I'm new to AWS SWF and my task is to give notification(thru email) when an activity fails during first attempt ONLY. I'm using Settable<Boolean>
as my flag but the value is not reliable because the workflow is running async. Here's my code:
final AsyncExecutor asyncExecutor = new AsyncRetryingExecutor(retryPolicy, workflowClock);
final Settable<Boolean> notifyException = new Settable<>();
new TryCatch() {
@Override
protected void doTry() throws Throwable {
asyncExecutor.execute(() -> new TryCatch() {
@Override
protected void doTry() throws Throwable {
Promise<ActivityOne> activityOne = activityOneClient.performAction(activityOneRequest);
}
@Override
protected void doCatch(Throwable e) throws Throwable {
if (!notifyException.isReady()) {
// PERFORM notification service here!!
notifyException.set(true);
} else {
// DO NOTHING. Notification is already sent the first time :)
}
throw e;
}
});
}
@Override
protected void doCatch(Throwable e) throws Throwable {
System.out.println("======");
System.out.println("CATCH ALL!! " + e.getMessage());
System.out.println("======");
}
};
The notifyException
's value is always changing even though I explicitly set its value to true
inside if statement
. The result of my code is it will perform more than 1 the notification service
.
====UPDATE===
final AsyncExecutor asyncExecutor = new AsyncRetryingExecutor(retryPolicy, workflowClock);
final Settable<Boolean> notifyException = new Settable<>();
new TryCatch() {
@Override
protected void doTry() throws Throwable {
asyncExecutor.execute(() -> new TryCatch() {
@Override
protected void doTry() throws Throwable {
Promise<ActivityOne> activityOne = activityOneClient.performAction(activityOneRequest);
}
@Override
protected void doCatch(Throwable e) throws Throwable {
if (!notifyException.isReady()) {
activityOneClient.notify();
notifyException.set(true);
}
throw e;
}
});
}
@Override
protected void doCatch(Throwable e) throws Throwable {
System.out.println("======");
System.out.println("CATCH ALL!! " + e.getMessage());
System.out.println("======");
}
};
When I re-throw the exception, the activityOneClient.notify()

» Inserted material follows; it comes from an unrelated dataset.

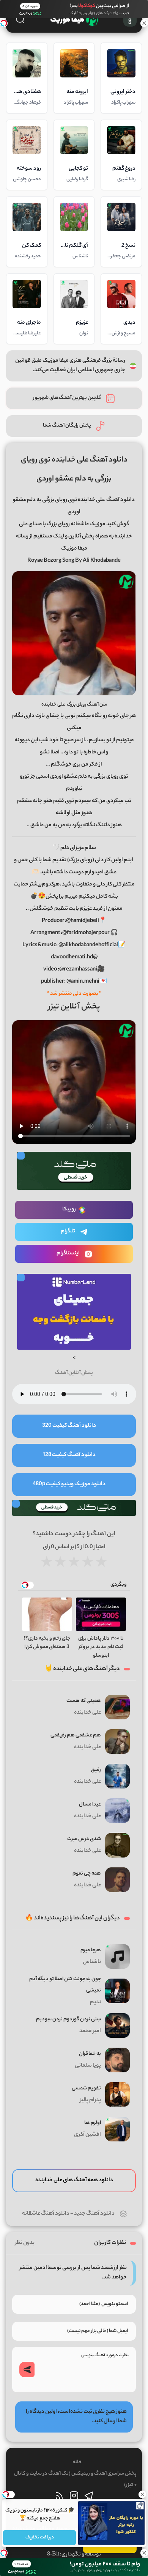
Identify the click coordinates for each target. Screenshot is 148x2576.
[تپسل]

will only be executed on the last retry of asyncExecutor
, so if I dont re-throw, the activityOneClient.notify()
will be executed automatically. I just need to notify if an exception occur for the first time.
the code looks okay-ish (haven't run it).
your problem is somewhere else. the way the flow framework works is that every time there is some work to do the workflow workers or the activity workers pick up the task, run it and report back the results. reporting back the results means that the result of the execution is captured in the workflow history.
whenever the history changes the decider (workflow) worker runs and makes a decision to what should happen next. under the covers the decider just replays all the history and makes all the decisions from the beginning of time. now, it the decisions match what's in the history the decider just goes on until it hits something new.
simple example. say you have a workflow that has 3 steps:
[ keep in mind that multiply activities can run at the same time, and if there isn't a link between output of an activity and input into the other the flow framework will move ahead and schedule multiple things in parallel. keeping it simple so that you get the idea ]
at T0 when the workflow starts there is no history, the decider runs and activity1 is scheduled.
at T1 the activity1 workers pick up the task, execute it and report the result.
at T2 as a result of activity1 updating history the decider is scheduled and runs + it reads the history. it sees activity1 should run, it sees it in the history, it sees that it completed, it schedules activity2
at T3 the activity2 workers pick up the task, execute it and report the result.
at T4 as a result of activity2 updating history the decider is scheduled and runs + it reads the history. it sees activity1 should run, it sees it in the history, it sees that it completed. it now sees that activity2 should run, it sees it in the history, it sees that it's completed and move on to activity3. it schedules activity3.
and so on.
your problem is that the code in the decider that dictates the flow is run every time the decider runs (every decision). so when the decider reaches that activity it will see that it has run and has thrown and exception and it will go though the code that sets the flag + sends the email.
when the exponential retries kick is, the flag will be set, but the code that sends the email will be run on every decision (the decider is basically stateless and the state is built based on the history).
what you could do in this particular case is to move the part that sends the email in its own activity. this way the decider will see it in the history and fast forward instead of running it each time.